▸ WRITTEN TASK
According to the Dhaakad review, why is the film a missed opportunity? Answer in one to three sentences.

Reviews

Dhaakad Is A Listless Mixtape of Western Female-Agent Thrillers

Starring Kangana Ranaut and Arjun Rampal, the listless and derivative action flick is a missed opportunity

Rahul Desai

Director: Razneesh Ghai
Writers: Chintan Gandhi, Razneesh Ghai, Rajiv Menon, Rinish Ravindra, Ritesh Shah
Cast: Kangana Ranaut, Arjun Rampal, Divya Dutta, Sharib Hashmi, Saswata Chatterjee

I remember being chuffed with the headline of my Revolver Rani review: Paan Singh Tarantino. There was a cool Walking-Dhulia-Talking-Tarantino ring to it. The Chambal-set 'Spaghetti Eastern' starred a post-Queen Kangana Ranaut doing the rugged cowgirl routine to uneven effect. The film didn't do too well. So eight years on, Ranaut is back with another female-led conquest of a male-dominated action template – except this time, it's Walking-Tarantino-Talking-Tarantino-Sleeping-Tarantino-Smoking-Tarantino. Half of Dhaakad is shot in Budapest, the other half in Bhopal. But the narrative style, treatment and characterization are combed from half a dozen Hollywood female-assassin thrillers, including but not limited to Atomic Blonde and Red Sparrow. The listless and derivative action flick is a missed opportunity, because it is centered solely on its brooding super-agent – sans romantic tracks, male saviours and nationalistic fervour – in a film industry that writes women spies as either token eye-candy, supporting acts in a hero story or undercover honeytraps. The intent is correct, but the execution leaves a lot to be desired. 

In Dhaakad – and I'm going to write this review without using the term "badass" – Kangana Ranaut plays Agent Agni (and vice versa), a ferocious one-woman army who slices through hundreds of bad men and sets her sights on the mysterious kingpin of a global human trafficking racket. His name is Rudra Veer, played by the forever-interesting Arjun Rampal with a Joker-meets-Godfather voice and the campy menace of his Ra.One avatar; his partner, Rohini, features a cigarette-chewing Divya Dutta hamming it up with equal ferocity. The film opens with bleak Budapest by night, which reminded me of Force 2, whose antagonist (played by Tahir Raj Bhasin) broke out with Mardaani, a cop-chasing-trafficker drama closest to Dhaakad in terms of premise. I'm not sure why I made that connection, but I just did.

▸ COLLECTED DATA
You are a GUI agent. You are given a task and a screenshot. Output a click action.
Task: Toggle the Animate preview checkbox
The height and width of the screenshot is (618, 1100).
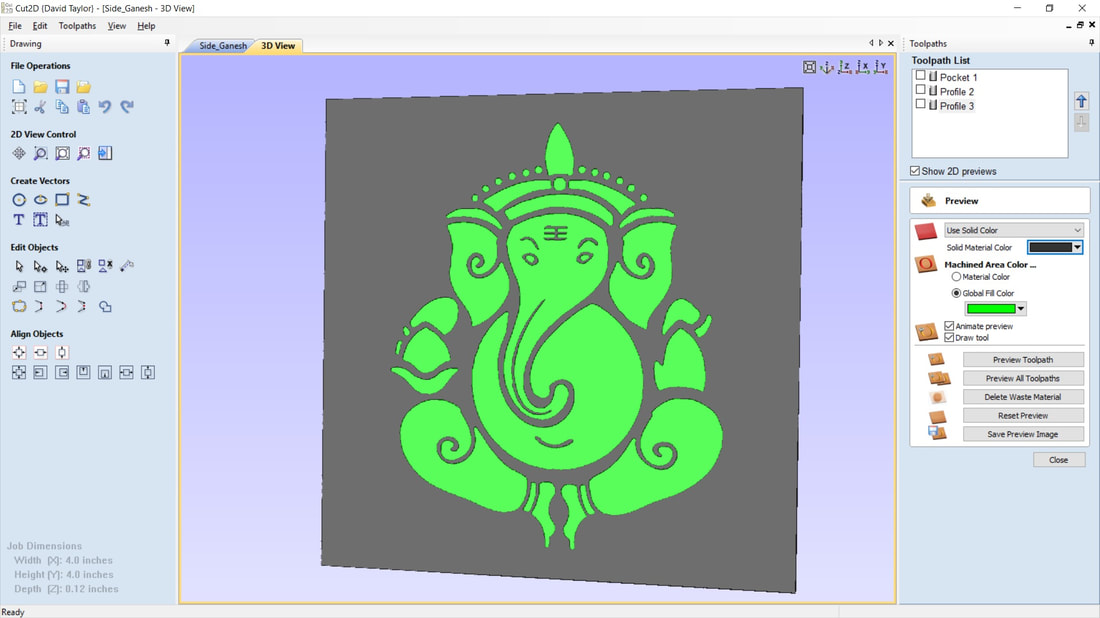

▸ ANSWER TO THE TASK
The film centers solely on its brooding super-agent, with no romantic tracks, male saviors or nationalistic fervor. The film industry usually writes women spies as token eye-candy, supporting acts in a hero story or undercover honeytraps. The intent is correct, but the execution leaves a lot to be desired.